Task statement >>
Nothing below is to be printed except the lines between the line holding "MATIC to POL" and the line holding "Media enquiries (18, 2514)", inclusive, each exactly as it appears.

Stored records
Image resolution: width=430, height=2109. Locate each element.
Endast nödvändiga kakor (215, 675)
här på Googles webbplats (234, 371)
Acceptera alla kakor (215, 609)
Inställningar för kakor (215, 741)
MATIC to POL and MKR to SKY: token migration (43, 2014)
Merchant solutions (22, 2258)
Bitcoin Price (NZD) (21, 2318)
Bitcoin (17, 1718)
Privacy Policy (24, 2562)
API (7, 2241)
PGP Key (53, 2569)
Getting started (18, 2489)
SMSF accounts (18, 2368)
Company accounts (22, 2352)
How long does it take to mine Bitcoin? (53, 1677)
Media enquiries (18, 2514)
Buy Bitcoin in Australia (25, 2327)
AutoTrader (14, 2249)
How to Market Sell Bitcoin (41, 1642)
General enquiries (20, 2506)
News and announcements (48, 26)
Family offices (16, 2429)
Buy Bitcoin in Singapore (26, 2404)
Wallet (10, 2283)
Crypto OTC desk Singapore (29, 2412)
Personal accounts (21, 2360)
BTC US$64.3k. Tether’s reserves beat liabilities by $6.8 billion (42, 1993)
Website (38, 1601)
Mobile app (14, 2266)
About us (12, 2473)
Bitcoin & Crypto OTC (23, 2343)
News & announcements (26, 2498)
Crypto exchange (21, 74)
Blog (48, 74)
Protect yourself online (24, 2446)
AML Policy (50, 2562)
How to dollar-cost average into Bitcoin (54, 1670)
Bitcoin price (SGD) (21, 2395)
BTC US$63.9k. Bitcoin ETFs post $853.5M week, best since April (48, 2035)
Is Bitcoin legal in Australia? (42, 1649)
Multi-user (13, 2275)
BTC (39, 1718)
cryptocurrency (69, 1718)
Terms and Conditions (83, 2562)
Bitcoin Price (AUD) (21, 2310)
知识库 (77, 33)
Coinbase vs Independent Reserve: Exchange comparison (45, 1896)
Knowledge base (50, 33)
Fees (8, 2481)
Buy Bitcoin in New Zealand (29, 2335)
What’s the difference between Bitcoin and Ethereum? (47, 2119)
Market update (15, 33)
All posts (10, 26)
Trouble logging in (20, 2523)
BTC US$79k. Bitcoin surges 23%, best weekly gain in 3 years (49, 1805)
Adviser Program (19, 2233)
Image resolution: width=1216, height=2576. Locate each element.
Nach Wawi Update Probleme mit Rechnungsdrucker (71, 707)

Response to this task >>
MATIC to POL and MKR to SKY: token migration (43, 2014)
Merchant solutions (22, 2258)
Bitcoin Price (NZD) (21, 2318)
Bitcoin (17, 1718)
Privacy Policy (24, 2562)
API (7, 2241)
PGP Key (53, 2569)
Getting started (18, 2489)
SMSF accounts (18, 2368)
Company accounts (22, 2352)
How long does it take to mine Bitcoin? (53, 1677)
Media enquiries (18, 2514)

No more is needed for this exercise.